* **What to produce**:
Output exactly, with nothing added, the entries from the first line through the line with "Given: Select first".

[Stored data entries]

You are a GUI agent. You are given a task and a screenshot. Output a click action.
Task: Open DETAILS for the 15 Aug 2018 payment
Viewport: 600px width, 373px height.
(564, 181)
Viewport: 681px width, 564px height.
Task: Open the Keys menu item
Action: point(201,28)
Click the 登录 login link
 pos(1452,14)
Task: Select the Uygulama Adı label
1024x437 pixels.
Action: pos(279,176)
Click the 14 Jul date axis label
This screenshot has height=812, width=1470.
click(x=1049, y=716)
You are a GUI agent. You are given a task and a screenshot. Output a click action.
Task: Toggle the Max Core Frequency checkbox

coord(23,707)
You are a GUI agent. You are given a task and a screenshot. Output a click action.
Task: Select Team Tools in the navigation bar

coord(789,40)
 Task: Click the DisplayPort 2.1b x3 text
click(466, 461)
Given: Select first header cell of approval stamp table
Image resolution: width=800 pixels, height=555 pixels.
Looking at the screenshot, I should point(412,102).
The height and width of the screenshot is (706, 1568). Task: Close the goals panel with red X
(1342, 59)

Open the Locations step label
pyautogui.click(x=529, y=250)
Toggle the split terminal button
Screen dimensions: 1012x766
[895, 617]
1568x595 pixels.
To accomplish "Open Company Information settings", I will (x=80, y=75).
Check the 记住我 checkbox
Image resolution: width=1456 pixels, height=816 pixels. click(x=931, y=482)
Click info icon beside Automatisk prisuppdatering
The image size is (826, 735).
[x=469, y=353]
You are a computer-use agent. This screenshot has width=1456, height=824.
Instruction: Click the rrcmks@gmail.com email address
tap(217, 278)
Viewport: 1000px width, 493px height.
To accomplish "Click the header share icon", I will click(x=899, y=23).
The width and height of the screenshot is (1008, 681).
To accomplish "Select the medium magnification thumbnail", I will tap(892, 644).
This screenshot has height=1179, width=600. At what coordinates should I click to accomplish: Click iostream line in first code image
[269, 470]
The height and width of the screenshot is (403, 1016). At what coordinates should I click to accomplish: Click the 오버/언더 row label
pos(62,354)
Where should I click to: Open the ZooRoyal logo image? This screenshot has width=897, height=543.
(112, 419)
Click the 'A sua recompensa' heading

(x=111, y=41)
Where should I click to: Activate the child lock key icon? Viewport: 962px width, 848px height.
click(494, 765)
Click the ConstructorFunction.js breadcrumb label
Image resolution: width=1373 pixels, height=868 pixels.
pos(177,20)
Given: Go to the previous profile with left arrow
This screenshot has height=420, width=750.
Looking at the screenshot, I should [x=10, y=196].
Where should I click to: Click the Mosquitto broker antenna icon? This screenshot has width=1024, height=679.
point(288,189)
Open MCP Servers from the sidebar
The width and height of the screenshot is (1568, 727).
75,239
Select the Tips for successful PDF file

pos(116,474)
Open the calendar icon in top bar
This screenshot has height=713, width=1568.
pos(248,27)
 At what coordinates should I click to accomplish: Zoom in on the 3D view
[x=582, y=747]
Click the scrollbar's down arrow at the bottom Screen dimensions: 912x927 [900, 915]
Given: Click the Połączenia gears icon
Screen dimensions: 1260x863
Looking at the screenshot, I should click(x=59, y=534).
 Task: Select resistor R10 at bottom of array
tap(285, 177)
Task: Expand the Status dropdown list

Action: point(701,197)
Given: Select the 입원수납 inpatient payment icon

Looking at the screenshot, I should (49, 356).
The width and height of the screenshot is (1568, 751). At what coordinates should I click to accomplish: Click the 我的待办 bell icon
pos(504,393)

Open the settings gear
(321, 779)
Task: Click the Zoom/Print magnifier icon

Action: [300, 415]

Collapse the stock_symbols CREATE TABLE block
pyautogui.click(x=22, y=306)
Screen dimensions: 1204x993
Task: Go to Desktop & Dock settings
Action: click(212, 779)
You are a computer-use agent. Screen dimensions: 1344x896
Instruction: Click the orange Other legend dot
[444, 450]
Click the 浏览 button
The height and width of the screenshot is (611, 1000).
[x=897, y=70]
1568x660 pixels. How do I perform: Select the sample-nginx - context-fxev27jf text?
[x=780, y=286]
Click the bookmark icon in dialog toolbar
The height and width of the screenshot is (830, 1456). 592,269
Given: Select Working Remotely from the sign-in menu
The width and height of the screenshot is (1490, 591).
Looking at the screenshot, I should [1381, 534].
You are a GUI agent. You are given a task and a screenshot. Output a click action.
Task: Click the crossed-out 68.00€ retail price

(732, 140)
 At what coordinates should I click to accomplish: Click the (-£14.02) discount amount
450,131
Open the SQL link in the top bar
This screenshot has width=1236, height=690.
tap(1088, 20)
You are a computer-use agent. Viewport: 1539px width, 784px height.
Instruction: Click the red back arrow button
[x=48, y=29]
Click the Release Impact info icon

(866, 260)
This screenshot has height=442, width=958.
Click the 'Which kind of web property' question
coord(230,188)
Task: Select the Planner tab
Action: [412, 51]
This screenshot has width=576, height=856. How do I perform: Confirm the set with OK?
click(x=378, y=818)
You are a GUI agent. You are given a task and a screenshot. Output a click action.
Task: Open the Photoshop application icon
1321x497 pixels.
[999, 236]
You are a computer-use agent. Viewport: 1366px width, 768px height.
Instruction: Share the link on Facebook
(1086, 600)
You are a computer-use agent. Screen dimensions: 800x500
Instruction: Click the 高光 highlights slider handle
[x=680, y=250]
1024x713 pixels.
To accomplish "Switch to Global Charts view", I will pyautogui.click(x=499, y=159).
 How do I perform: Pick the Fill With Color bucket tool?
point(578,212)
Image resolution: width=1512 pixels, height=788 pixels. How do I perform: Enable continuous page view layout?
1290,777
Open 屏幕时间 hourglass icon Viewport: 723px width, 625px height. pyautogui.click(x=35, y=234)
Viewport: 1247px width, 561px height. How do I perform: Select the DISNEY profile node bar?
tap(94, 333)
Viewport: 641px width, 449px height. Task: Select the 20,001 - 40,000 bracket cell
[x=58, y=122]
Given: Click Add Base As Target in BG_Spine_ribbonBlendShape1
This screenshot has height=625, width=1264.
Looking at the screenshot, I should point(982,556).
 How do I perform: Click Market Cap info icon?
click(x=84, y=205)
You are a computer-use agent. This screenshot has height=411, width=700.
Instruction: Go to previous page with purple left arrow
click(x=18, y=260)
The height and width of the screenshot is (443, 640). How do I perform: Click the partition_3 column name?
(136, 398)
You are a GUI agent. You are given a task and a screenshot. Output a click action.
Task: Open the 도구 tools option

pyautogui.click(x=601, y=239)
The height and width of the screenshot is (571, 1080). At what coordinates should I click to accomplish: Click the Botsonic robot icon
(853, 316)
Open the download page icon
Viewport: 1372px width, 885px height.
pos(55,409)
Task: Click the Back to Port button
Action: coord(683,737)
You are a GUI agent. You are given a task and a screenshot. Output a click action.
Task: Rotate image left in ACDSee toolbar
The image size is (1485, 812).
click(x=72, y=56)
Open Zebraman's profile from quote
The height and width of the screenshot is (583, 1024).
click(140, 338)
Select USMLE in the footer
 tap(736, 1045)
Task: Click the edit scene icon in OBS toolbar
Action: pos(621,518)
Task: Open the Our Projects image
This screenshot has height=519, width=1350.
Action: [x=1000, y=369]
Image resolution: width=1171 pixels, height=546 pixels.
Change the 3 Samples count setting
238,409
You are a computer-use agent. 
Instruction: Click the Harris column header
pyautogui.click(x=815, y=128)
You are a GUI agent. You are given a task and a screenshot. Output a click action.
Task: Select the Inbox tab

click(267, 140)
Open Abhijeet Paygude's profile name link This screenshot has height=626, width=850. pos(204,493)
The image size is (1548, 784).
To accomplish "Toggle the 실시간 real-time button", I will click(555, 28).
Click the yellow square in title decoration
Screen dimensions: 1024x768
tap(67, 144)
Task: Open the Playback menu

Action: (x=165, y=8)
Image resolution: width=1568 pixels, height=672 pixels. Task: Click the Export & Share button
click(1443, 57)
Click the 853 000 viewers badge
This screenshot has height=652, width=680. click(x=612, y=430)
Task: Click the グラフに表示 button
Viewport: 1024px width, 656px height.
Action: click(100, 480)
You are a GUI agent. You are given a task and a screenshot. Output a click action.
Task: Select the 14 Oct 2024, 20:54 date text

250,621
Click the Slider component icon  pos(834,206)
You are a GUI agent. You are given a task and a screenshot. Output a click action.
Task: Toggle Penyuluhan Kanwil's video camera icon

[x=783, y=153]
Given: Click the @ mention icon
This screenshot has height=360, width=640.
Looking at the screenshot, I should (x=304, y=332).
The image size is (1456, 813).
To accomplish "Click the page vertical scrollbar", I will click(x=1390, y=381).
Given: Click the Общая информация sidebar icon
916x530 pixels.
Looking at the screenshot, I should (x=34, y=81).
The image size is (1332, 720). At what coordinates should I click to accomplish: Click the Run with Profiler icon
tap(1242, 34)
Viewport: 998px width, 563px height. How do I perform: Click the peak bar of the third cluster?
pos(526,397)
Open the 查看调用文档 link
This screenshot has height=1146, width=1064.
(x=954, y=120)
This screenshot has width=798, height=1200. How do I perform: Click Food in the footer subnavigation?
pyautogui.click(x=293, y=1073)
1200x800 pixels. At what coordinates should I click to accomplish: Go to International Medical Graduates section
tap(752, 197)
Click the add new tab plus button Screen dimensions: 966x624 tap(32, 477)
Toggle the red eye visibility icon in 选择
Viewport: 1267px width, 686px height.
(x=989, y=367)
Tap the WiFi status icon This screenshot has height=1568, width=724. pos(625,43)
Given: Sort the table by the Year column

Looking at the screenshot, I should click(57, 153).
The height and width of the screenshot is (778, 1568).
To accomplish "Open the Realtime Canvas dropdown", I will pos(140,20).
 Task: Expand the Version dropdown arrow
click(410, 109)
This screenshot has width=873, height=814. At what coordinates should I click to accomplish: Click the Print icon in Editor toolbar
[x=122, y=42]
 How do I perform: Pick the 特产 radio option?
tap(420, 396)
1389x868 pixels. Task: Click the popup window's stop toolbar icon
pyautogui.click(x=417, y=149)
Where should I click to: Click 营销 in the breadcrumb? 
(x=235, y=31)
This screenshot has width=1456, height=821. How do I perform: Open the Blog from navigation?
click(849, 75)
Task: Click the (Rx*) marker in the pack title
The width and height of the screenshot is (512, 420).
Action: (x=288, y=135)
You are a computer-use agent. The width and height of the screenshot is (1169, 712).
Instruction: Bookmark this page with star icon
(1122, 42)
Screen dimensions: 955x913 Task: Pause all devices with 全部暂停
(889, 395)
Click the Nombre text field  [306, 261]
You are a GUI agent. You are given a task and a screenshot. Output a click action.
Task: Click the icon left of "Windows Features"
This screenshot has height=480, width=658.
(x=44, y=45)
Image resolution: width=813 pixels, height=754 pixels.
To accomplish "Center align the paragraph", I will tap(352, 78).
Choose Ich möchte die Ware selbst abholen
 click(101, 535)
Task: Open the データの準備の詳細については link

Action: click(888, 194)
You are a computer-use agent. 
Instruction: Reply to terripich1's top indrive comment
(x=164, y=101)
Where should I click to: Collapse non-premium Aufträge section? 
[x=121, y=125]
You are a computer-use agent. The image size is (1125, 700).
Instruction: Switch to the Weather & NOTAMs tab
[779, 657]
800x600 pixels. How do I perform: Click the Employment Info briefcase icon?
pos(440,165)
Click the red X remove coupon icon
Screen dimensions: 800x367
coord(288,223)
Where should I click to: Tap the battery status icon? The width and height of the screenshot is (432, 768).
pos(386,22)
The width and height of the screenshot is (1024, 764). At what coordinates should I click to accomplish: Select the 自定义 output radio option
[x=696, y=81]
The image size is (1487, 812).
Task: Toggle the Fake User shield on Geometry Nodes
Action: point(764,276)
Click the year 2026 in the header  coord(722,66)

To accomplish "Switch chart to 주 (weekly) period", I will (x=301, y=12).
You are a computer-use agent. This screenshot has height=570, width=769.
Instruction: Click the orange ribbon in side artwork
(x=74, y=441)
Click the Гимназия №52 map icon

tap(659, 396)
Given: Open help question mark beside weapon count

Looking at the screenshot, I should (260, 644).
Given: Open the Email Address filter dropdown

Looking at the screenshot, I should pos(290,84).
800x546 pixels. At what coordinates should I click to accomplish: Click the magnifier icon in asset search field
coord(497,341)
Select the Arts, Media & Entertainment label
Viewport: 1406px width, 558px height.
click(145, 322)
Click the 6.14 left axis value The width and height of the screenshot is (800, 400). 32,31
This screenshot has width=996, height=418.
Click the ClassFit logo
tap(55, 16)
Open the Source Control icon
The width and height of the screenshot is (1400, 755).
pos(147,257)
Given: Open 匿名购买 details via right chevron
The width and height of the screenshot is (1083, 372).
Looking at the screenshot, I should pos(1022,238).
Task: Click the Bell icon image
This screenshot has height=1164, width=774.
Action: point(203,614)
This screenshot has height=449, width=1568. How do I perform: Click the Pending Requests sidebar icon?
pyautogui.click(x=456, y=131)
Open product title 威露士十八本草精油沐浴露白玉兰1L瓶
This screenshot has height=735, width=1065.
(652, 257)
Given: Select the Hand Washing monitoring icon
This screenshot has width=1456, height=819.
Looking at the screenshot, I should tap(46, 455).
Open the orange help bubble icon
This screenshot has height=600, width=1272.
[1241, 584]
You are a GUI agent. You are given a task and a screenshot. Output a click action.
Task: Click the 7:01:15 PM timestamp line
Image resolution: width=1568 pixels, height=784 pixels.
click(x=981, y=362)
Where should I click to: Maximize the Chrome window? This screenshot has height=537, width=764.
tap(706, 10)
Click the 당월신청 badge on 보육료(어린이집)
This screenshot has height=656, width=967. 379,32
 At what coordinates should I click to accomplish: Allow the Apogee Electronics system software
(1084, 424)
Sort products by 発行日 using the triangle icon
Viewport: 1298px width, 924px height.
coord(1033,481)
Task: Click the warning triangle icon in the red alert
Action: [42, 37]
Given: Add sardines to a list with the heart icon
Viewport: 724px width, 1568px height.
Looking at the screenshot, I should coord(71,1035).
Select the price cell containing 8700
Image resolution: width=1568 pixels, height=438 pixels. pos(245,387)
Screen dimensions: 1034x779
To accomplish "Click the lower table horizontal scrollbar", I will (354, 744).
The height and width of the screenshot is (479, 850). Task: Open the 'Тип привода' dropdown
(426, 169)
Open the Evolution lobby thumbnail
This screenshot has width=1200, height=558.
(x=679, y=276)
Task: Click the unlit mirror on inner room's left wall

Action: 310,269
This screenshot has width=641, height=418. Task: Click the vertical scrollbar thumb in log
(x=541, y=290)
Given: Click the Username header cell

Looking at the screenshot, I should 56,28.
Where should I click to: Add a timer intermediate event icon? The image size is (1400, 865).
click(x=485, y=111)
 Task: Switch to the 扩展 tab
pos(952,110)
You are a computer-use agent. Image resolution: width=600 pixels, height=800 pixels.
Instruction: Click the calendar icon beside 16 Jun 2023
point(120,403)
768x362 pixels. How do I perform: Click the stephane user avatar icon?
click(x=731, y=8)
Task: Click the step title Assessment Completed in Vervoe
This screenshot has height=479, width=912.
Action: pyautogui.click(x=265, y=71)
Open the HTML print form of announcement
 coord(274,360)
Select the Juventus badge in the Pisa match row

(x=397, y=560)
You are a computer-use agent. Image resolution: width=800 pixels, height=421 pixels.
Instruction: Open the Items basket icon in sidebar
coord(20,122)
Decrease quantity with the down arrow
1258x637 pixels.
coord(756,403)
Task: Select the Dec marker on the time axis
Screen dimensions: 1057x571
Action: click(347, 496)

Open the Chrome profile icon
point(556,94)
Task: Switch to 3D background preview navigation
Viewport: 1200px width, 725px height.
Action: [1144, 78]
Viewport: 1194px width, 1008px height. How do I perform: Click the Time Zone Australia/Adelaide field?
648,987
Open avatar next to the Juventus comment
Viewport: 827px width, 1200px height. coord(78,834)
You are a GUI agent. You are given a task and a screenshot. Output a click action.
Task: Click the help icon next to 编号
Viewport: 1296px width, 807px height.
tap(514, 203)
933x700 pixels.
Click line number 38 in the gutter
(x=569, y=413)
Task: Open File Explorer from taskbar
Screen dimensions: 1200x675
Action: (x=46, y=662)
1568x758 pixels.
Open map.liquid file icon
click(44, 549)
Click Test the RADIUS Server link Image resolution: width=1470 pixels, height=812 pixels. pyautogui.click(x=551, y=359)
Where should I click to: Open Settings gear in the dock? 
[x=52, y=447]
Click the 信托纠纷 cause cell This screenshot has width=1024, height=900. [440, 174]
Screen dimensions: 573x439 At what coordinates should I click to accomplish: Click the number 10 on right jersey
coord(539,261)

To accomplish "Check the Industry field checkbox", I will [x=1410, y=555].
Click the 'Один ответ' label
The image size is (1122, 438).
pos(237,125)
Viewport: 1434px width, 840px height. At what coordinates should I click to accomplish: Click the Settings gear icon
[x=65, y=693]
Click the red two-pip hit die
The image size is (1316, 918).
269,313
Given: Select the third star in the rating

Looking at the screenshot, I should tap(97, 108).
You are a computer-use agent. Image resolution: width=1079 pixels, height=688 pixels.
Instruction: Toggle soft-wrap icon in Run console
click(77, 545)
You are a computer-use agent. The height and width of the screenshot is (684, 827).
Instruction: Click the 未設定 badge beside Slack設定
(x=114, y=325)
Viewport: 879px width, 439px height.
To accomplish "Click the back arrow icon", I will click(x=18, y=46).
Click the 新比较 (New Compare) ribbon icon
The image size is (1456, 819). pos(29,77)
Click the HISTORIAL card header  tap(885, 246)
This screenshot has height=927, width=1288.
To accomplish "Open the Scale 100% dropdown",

* **Your solution**:
You are a GUI agent. You are given a task and a screenshot. Output a click action.
Task: Open DETAILS for the 15 Aug 2018 payment
Viewport: 600px width, 373px height.
(564, 181)
Viewport: 681px width, 564px height.
Task: Open the Keys menu item
Action: point(201,28)
Click the 登录 login link
 pos(1452,14)
Task: Select the Uygulama Adı label
1024x437 pixels.
Action: pos(279,176)
Click the 14 Jul date axis label
This screenshot has height=812, width=1470.
click(x=1049, y=716)
You are a GUI agent. You are given a task and a screenshot. Output a click action.
Task: Toggle the Max Core Frequency checkbox

coord(23,707)
You are a GUI agent. You are given a task and a screenshot. Output a click action.
Task: Select Team Tools in the navigation bar

coord(789,40)
 Task: Click the DisplayPort 2.1b x3 text
click(466, 461)
Given: Select first header cell of approval stamp table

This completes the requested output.